On December 24th, 2025, the North American Aerospace Defense Command, or NORAD, will celebrate 70 years of tracking Santa sleigh.
According to legend, the tradition of tracking Santa sleigh began in November, 1955,
when a child trying to reach Santa on a telephone hotline advertised by a Sears Roebuck and
company store in Colorado, transposed two digits. It was not Santa who picked up the phone,
but Colonel Harry Schaup of Continental Air Defense Command, known as Conad, located in Colorado Springs.
Schaup was brusk when a small voice asked if he was Santa, but he later recognized that
interest in Santa could be an opportunity to call public attention to the air defense system,
that would shield the U.S. if Soviet bombers were able to reach the country from over the North Pole.
After World War II, many Americans were hoping to turn away from world affairs,
but U.S. and Canadian leaders worried that North America was vulnerable to an attack from the USSR
over the polar region.

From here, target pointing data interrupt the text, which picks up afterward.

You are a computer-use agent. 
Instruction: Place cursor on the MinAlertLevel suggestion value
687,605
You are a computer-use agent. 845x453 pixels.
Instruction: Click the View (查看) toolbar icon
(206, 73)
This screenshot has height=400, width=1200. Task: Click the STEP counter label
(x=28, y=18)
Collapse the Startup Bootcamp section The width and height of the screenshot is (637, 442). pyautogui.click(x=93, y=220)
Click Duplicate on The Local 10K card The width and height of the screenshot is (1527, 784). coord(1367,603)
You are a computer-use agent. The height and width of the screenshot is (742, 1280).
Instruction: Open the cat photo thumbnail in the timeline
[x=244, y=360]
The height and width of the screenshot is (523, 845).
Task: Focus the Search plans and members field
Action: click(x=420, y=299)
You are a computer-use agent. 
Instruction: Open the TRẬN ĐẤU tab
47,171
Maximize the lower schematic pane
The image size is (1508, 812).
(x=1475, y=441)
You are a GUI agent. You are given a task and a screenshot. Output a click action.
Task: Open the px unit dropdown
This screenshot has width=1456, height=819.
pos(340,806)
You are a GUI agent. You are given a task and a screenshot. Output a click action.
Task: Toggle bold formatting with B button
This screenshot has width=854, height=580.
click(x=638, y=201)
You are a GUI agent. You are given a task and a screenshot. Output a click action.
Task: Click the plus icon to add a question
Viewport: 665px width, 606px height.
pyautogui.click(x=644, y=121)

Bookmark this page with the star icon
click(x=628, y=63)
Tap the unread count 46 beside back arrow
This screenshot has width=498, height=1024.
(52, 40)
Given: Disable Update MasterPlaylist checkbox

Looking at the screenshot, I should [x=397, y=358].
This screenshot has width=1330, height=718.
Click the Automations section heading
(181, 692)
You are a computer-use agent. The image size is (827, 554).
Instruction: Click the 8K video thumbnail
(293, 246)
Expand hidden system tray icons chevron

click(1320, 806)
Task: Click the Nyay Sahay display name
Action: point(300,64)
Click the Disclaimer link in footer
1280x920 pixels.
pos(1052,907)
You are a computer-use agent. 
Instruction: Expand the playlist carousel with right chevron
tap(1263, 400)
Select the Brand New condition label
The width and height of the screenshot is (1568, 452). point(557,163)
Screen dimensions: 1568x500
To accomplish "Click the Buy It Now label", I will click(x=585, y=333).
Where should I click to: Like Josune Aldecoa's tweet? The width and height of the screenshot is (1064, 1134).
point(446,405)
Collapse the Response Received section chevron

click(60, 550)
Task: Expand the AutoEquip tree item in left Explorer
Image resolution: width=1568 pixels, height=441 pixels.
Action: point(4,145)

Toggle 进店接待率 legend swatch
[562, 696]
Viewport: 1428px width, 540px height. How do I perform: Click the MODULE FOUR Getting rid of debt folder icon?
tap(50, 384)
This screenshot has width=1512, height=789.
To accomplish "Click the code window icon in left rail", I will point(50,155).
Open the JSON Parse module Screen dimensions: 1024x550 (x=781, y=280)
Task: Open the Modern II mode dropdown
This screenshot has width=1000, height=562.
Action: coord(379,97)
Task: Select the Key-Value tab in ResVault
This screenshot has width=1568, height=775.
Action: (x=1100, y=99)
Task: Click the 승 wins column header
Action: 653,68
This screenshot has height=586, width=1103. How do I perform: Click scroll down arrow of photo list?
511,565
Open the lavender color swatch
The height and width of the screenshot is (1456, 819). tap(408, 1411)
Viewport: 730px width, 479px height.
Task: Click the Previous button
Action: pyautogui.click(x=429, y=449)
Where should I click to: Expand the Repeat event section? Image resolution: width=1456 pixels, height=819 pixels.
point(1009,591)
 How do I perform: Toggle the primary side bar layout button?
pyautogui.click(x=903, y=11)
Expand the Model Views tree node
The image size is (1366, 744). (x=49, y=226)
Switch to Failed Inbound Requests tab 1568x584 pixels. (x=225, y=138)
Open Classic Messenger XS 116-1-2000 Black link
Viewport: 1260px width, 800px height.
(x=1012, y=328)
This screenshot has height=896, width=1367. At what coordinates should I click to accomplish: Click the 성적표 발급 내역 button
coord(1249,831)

That wasn't on many Americans' radar screens.
A few weeks after the young child's call, Schaup told his public relations office,
to inform the newswire services that Conad was tracking Santa's sleigh as it traveled from his home at the North Pole.
Reporters loved the story and the following year they called to see if the trackers would be operational again.
In 1957, Canada and the U.S. formed the North American Air Defense Command, or NORAD.
By charting Santa's ride, the agency illustrated the military's mission to protect
the citizens of the continent by tracking an object traveling from the North Pole over the Arctic Ocean
to Canada and beyond. By Christmas Eve 1960, Norad was posting updates and tracking the flight of
S-Claas. It reported that the sleigh had made an emergency landing on the ice of Hudson Bay. When Canadian
fighter jets stopped by to check on the incident, they found Santa tending to a reindeer's injured
foot. Once the animal was bandaged, the jets escorted Santa's sleigh as he completed his annual
flight. Since then, fighter jets have frequently intercepted the sleigh to salute Santa,
who reigns in his team to let the slower jets catch up. Over time, NORAD became the North
American Aerospace Defense Command, and its mission expanded to include collecting information
about the Earth's atmosphere, coastal waters, and intelligence. It is still key to U.S. and Canadian
defense. And what began in 1955 as a way to familiarize war-weary Americans with Cold War-era defense
systems has become an operation in which more than a thousand Canadian and American military
personnel, Defense Department civilian workers, and local participants near Colorado Springs,
NORAD is headquartered, volunteer to answer the more than 100,000 phone calls that come from
children around the world on Christmas Eve. It is a testament to the long-standing U.S.-Canadian
friendship. For one night a year, the hard-edged world of international alliances, intelligence,
radar, satellites, and fighter jets turns into a night for adults,
to create a magical world for children.
Letters from an American was written and read by Heather Cox Richardson.
It was produced at Soundscape Productions, Dead in Massachusetts,
recorded with music composed by Michael Moss.
Thank you.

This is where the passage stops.